Data under study below:

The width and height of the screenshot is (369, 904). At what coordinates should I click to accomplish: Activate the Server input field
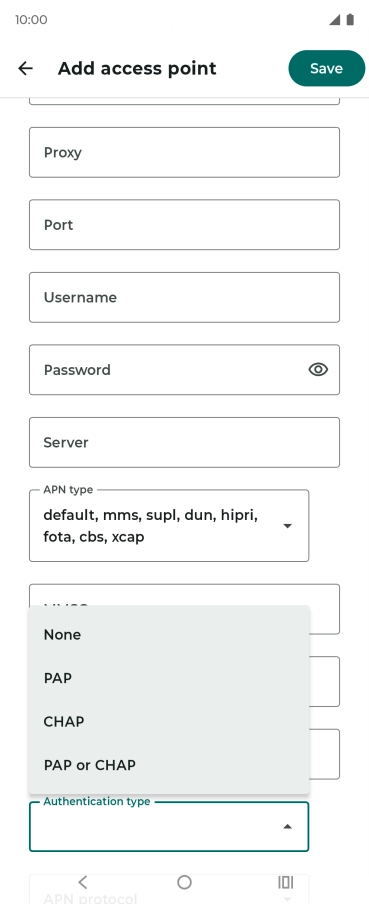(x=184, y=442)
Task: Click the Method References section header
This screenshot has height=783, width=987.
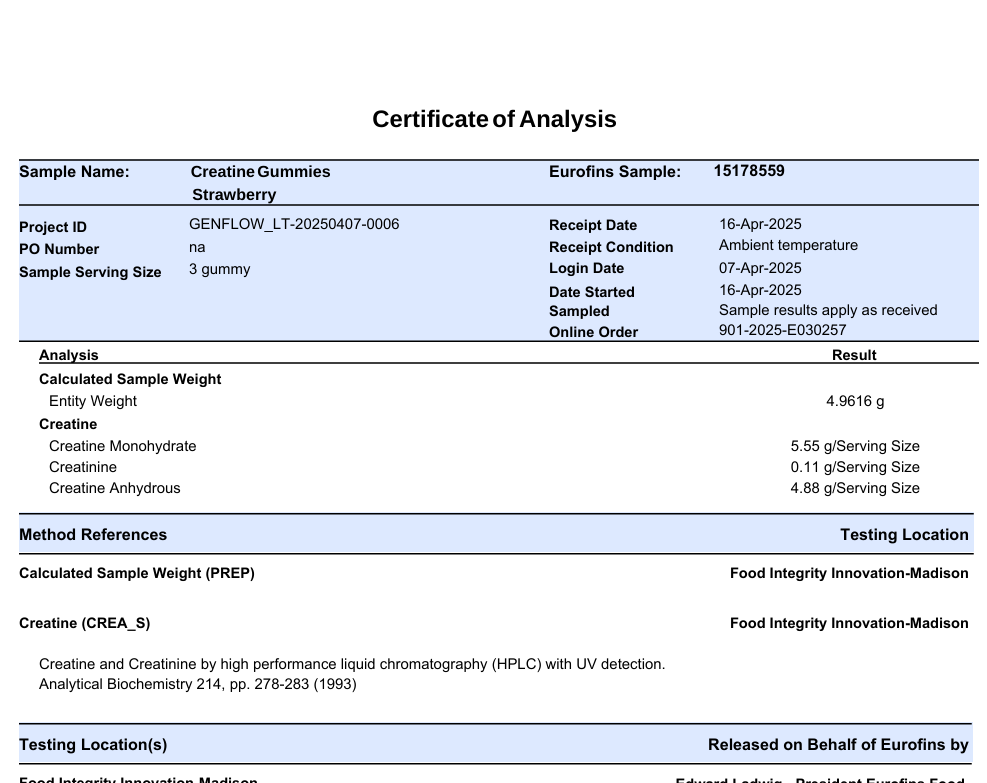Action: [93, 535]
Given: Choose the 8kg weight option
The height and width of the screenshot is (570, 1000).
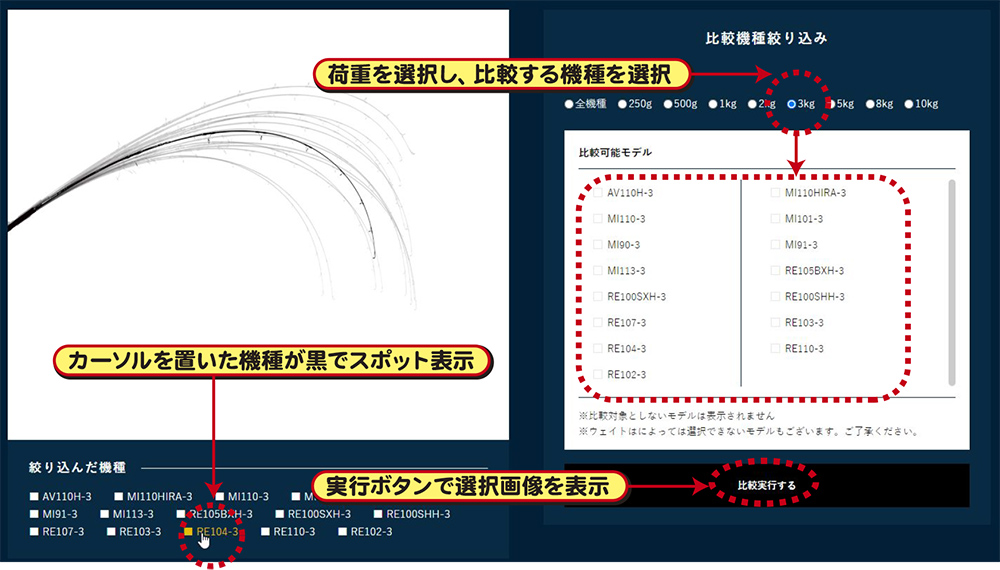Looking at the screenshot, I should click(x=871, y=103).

End of Data under study.

◆ Work item
Both the line containing "Task: Click the" and the last line of the listing above belong in the copy, along with every line between them; retype them exactly and omit the pictures.

◆ Result of the task
Task: Click the Method References section header
This screenshot has height=783, width=987.
Action: [93, 535]
Given: Choose the 8kg weight option
The height and width of the screenshot is (570, 1000).
Looking at the screenshot, I should click(x=871, y=103).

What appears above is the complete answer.